What the task asks: Write out the lines from the one containing "coordinates (727, 212)." up to and including the one containing "(924, 1430).", copying each line without any change.

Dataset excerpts
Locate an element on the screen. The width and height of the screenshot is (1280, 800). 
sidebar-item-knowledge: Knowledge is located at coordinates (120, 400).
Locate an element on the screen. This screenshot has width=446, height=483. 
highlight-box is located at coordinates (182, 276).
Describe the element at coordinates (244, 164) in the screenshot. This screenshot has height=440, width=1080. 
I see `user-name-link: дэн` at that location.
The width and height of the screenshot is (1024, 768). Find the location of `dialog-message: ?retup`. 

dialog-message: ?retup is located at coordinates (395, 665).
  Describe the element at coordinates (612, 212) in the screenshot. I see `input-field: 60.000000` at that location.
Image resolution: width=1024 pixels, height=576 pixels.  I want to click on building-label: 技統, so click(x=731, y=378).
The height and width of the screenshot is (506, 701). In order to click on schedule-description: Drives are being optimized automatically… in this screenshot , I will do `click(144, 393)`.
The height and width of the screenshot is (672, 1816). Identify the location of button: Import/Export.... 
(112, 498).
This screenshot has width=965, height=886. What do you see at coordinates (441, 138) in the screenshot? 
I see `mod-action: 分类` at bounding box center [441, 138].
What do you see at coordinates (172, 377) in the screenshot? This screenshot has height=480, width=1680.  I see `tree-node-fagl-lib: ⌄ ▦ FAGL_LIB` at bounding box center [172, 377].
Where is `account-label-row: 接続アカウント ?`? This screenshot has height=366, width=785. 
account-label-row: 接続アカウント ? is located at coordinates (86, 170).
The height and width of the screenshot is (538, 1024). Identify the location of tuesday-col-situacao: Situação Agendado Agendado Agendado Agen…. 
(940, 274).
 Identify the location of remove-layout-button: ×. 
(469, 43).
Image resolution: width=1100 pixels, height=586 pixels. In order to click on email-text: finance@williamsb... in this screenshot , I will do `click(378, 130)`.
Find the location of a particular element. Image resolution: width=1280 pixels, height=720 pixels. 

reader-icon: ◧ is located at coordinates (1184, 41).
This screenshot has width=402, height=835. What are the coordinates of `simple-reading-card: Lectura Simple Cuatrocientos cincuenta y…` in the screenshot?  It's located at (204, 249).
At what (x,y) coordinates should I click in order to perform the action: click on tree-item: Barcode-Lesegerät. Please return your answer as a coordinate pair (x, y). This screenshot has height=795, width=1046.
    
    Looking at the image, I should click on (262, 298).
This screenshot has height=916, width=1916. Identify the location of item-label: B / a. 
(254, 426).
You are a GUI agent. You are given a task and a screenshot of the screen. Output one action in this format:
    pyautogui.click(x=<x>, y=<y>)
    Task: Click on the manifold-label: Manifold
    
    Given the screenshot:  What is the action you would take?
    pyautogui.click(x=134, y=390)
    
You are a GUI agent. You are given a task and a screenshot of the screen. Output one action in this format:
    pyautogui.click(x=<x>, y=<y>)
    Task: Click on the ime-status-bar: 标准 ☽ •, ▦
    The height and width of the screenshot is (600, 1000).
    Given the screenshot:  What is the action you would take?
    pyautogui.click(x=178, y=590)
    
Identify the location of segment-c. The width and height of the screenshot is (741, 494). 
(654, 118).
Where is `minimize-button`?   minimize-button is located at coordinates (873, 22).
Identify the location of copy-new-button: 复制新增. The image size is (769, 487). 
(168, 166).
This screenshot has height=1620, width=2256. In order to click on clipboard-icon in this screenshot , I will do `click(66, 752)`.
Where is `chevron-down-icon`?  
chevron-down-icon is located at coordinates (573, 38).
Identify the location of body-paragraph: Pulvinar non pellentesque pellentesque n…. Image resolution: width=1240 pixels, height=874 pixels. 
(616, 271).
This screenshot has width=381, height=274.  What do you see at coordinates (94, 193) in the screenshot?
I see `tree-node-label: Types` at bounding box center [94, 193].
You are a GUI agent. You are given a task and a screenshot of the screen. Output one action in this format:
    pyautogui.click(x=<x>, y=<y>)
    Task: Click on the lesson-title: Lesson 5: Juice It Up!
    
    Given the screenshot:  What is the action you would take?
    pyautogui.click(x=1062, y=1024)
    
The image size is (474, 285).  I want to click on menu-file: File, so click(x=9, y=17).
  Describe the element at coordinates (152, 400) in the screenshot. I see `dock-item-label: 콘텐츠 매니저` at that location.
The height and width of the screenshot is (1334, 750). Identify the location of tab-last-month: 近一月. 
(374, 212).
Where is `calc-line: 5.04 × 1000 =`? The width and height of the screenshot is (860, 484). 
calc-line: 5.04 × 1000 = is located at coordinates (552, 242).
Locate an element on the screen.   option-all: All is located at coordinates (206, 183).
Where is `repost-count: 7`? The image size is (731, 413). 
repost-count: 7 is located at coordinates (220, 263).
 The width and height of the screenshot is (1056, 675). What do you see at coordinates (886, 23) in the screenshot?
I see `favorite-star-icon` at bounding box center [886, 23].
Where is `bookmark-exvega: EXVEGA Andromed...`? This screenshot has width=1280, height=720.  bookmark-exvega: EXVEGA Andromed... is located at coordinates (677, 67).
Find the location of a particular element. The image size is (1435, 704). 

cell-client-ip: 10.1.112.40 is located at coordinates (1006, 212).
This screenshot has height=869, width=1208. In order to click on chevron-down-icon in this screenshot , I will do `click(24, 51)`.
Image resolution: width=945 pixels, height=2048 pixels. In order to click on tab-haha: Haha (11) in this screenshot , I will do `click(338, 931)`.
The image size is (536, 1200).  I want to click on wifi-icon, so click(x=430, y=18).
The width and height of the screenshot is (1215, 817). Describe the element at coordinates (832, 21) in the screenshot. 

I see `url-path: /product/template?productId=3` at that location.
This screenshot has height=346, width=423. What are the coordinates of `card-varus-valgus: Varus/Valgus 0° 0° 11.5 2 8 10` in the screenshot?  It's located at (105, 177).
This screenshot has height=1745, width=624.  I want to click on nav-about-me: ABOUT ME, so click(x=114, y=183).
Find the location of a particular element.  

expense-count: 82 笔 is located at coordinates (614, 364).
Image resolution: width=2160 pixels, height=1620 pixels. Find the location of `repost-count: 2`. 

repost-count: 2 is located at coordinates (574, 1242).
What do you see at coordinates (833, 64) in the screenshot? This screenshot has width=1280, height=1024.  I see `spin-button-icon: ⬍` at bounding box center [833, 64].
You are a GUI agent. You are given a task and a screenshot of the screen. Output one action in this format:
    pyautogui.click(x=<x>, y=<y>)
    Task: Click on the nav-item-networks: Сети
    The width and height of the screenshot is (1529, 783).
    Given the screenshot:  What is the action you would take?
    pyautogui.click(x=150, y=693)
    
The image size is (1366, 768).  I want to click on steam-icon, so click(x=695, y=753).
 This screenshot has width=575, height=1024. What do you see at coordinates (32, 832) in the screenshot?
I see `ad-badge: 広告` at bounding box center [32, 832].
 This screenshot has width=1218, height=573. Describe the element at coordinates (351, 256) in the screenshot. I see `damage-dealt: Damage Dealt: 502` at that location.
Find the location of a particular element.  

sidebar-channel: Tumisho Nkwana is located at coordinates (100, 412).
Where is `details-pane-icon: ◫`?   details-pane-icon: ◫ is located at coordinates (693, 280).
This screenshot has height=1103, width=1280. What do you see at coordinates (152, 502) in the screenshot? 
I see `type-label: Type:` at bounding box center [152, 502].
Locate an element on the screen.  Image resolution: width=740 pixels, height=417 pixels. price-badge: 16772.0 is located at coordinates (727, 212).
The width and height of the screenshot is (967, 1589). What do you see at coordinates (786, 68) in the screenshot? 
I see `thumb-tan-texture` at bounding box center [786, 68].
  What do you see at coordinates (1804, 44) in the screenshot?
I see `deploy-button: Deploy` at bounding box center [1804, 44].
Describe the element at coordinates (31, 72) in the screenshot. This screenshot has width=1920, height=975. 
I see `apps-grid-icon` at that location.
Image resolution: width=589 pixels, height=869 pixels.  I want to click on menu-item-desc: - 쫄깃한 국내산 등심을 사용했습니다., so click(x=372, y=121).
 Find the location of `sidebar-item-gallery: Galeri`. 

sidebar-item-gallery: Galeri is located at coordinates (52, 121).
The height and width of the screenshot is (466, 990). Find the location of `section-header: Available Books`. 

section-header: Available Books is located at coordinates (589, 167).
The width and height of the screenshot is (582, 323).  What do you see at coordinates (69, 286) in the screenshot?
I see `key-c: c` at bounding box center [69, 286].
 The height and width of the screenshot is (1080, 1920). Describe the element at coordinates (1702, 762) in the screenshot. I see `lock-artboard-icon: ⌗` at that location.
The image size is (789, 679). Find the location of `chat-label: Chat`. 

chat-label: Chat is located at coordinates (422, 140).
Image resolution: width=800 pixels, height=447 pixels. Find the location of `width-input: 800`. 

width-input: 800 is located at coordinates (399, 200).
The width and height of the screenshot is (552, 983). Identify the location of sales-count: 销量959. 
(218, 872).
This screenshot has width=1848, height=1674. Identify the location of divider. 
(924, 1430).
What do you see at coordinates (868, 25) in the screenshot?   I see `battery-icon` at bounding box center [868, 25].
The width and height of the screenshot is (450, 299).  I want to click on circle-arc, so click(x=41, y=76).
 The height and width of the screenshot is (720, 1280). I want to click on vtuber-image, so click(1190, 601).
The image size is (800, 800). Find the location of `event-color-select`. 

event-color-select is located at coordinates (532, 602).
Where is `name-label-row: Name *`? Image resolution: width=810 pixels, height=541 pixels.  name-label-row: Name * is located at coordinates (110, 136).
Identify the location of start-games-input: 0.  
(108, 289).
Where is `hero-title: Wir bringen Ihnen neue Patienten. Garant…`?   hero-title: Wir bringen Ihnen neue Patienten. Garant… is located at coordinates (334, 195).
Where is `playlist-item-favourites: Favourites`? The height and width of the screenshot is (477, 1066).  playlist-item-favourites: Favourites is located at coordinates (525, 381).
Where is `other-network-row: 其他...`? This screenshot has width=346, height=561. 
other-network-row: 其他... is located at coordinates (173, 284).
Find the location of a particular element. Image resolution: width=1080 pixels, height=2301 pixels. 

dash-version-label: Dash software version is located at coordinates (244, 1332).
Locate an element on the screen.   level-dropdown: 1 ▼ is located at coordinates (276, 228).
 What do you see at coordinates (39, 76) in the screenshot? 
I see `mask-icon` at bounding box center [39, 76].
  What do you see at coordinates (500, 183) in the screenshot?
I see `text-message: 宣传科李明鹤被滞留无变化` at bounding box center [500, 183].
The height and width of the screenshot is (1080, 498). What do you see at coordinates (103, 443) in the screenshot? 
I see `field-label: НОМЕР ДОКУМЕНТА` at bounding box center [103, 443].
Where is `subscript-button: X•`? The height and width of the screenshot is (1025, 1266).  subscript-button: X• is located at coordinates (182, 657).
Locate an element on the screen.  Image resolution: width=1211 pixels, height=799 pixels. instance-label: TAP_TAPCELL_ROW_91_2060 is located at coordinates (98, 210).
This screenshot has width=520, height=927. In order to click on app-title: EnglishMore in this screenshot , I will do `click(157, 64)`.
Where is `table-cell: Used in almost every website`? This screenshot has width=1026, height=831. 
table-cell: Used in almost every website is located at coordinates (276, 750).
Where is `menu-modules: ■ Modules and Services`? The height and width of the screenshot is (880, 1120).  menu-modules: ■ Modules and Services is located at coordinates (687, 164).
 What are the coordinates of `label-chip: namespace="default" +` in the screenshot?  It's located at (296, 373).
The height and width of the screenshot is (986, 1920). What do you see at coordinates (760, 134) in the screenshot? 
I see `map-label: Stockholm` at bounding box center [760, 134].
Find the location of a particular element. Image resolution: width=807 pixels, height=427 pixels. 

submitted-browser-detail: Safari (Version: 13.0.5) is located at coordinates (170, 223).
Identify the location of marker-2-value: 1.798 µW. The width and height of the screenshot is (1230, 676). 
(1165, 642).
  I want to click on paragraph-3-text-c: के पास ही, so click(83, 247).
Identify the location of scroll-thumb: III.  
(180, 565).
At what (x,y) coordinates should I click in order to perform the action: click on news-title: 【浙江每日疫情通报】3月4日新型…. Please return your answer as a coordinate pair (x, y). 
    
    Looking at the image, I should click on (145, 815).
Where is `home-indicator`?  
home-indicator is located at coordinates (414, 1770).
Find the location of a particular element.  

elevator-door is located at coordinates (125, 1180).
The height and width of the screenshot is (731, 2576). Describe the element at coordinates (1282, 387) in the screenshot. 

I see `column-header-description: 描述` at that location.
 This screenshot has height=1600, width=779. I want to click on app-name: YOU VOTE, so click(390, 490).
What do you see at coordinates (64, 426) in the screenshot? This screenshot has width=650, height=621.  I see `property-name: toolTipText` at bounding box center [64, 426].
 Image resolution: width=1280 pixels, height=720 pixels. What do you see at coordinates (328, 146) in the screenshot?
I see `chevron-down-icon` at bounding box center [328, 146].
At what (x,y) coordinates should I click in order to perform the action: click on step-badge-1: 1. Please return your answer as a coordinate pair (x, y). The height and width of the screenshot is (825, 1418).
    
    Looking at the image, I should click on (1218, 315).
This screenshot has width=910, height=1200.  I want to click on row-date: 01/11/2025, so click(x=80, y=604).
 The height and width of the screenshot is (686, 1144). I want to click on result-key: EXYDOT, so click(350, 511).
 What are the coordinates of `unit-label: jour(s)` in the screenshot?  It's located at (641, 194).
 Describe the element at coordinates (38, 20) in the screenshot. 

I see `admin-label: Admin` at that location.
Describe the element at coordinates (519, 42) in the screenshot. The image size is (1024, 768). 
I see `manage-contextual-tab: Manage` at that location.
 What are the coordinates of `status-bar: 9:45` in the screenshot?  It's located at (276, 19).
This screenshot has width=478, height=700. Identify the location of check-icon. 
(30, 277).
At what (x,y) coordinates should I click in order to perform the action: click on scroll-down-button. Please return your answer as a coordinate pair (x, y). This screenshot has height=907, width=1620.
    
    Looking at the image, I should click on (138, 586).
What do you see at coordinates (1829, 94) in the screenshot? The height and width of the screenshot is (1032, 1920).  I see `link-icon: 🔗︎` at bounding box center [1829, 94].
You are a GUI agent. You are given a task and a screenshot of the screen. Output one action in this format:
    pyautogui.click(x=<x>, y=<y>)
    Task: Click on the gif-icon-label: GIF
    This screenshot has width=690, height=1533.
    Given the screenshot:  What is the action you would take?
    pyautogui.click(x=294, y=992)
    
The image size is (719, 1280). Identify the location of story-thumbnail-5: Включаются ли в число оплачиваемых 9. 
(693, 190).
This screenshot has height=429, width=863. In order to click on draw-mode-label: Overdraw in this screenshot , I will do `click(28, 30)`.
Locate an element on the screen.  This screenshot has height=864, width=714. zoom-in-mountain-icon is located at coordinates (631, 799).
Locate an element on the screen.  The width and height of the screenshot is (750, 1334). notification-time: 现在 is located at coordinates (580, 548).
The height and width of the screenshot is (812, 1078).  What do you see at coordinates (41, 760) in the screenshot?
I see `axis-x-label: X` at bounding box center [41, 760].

Result:
Locate an element on the screen.  Image resolution: width=740 pixels, height=417 pixels. price-badge: 16772.0 is located at coordinates (727, 212).
The width and height of the screenshot is (967, 1589). What do you see at coordinates (786, 68) in the screenshot? 
I see `thumb-tan-texture` at bounding box center [786, 68].
  What do you see at coordinates (1804, 44) in the screenshot?
I see `deploy-button: Deploy` at bounding box center [1804, 44].
Describe the element at coordinates (31, 72) in the screenshot. This screenshot has width=1920, height=975. 
I see `apps-grid-icon` at that location.
Image resolution: width=589 pixels, height=869 pixels.  I want to click on menu-item-desc: - 쫄깃한 국내산 등심을 사용했습니다., so click(x=372, y=121).
 Find the location of `sidebar-item-gallery: Galeri`. 

sidebar-item-gallery: Galeri is located at coordinates (52, 121).
The height and width of the screenshot is (466, 990). Find the location of `section-header: Available Books`. 

section-header: Available Books is located at coordinates (589, 167).
The width and height of the screenshot is (582, 323).  What do you see at coordinates (69, 286) in the screenshot?
I see `key-c: c` at bounding box center [69, 286].
 The height and width of the screenshot is (1080, 1920). Describe the element at coordinates (1702, 762) in the screenshot. I see `lock-artboard-icon: ⌗` at that location.
The image size is (789, 679). Find the location of `chat-label: Chat`. 

chat-label: Chat is located at coordinates (422, 140).
Image resolution: width=800 pixels, height=447 pixels. Find the location of `width-input: 800`. 

width-input: 800 is located at coordinates (399, 200).
The width and height of the screenshot is (552, 983). Identify the location of sales-count: 销量959. 
(218, 872).
This screenshot has width=1848, height=1674. Identify the location of divider. 
(924, 1430).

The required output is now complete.